Estas estrategias marcan el ascenso de las ideas económicas conservadoras sobre las keynesianas. Desde que se introdujo la disciplina neoliberal, la función política de las instituciones de bienestar ha decaído. Como es lógico, sus vínculos con el «partido del bienestar» se debilitaron, y estas instituciones se han desintegrado con frecuencia. Este cambio perjudicó sobre todo al CVP. Martens exigió un inmenso esfuerzo político al sindicato católico, solo para pasar por alto su poder e implantar la austeridad.

Como consecuencia, el CVP perdió su papel de pivote en la política belga y se desmoronó electoralmente a continuación. En las elecciones celebradas en junio de este año, apenas pudo convencer al 13% de los votantes flamencos para que les dieran su apoyo. Del mismo modo, los partidos socialdemócratas flamencos y valones han perdido un apoyo considerable desde los años 80, pero han resistido mejor. Después de todo, estos partidos del bienestar no iniciaron la austeridad, solo la acomodaron.

¿Qué ideologías han llenado el vacío del CVP? De forma abrumadora, el nacionalismo flamenco ha sustituido al catolicismo. En junio de 2024, cerca de la mitad de los votantes flamencos apoyaron a la Nueva Alianza Flamenca (Nieuw-Vlaamse Alliantie, N-VA) o al Interés Flamenco (Vlaams Belang, VB), ambos con cerca del 25% del voto popular. El VB es la variante más radical de la nueva derecha de este realineamiento político; hasta ahora, permanece políticamente aislado.

El N-VA está ideológicamente más cerca del Partido Liberal, al que superó electoralmente. Se ha convertido en el nuevo eje político de la política flamenca.

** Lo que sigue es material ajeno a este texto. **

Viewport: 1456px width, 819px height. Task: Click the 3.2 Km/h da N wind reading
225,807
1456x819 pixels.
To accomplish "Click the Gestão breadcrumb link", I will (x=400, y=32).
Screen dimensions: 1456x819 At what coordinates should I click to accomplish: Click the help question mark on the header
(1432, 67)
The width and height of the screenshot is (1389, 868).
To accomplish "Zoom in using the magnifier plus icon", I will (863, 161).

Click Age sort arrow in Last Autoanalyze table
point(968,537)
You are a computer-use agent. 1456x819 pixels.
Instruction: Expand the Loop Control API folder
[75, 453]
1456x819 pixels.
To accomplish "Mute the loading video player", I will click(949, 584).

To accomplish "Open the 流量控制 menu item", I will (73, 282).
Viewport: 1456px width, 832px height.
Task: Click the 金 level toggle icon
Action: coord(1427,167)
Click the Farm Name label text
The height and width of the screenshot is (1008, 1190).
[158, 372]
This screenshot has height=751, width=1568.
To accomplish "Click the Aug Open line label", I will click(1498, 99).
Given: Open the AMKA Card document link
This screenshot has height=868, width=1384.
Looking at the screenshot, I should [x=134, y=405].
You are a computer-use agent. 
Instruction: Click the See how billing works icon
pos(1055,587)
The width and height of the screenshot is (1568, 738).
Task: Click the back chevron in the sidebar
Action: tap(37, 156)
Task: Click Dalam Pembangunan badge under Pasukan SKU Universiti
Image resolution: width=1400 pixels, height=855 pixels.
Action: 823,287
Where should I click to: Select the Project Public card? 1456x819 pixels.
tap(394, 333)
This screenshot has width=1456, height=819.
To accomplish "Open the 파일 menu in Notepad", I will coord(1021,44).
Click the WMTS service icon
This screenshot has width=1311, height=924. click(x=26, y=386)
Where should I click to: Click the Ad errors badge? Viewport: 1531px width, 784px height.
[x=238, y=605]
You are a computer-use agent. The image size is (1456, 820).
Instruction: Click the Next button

Sin embargo, lo que une a VB y N-VA es su chovinismo asistencialista. Ambos aceptan que la austeridad es necesaria —aunque N-VA es el ejecutor más entusiasta— y ambos están de acuerdo en que los trabajadores flamencos no deberían seguir soportando la peor parte.

Tras cuatro décadas de disciplinamiento económico, estos partidos culpan a los valones, los inmigrantes y los «parásitos sociales» por amenazar el consenso de bienestar de posguerra. Desde el desmoronamiento del CVP, la burguesía flamenca corrió hacia el N-VA, mientras que el VB radicalizó a los votantes católicos. Para invertir la marea del chovinismo asistencialista, la izquierda flamenca tendrá que encontrar un camino a través y más allá de la política de austeridad.

[*] Esta es una versión traducida y editada de un ensayo publicado originalmente en Samenleving & Politiek bajo el título «1982, het jaar van de neoliberale omslag in België».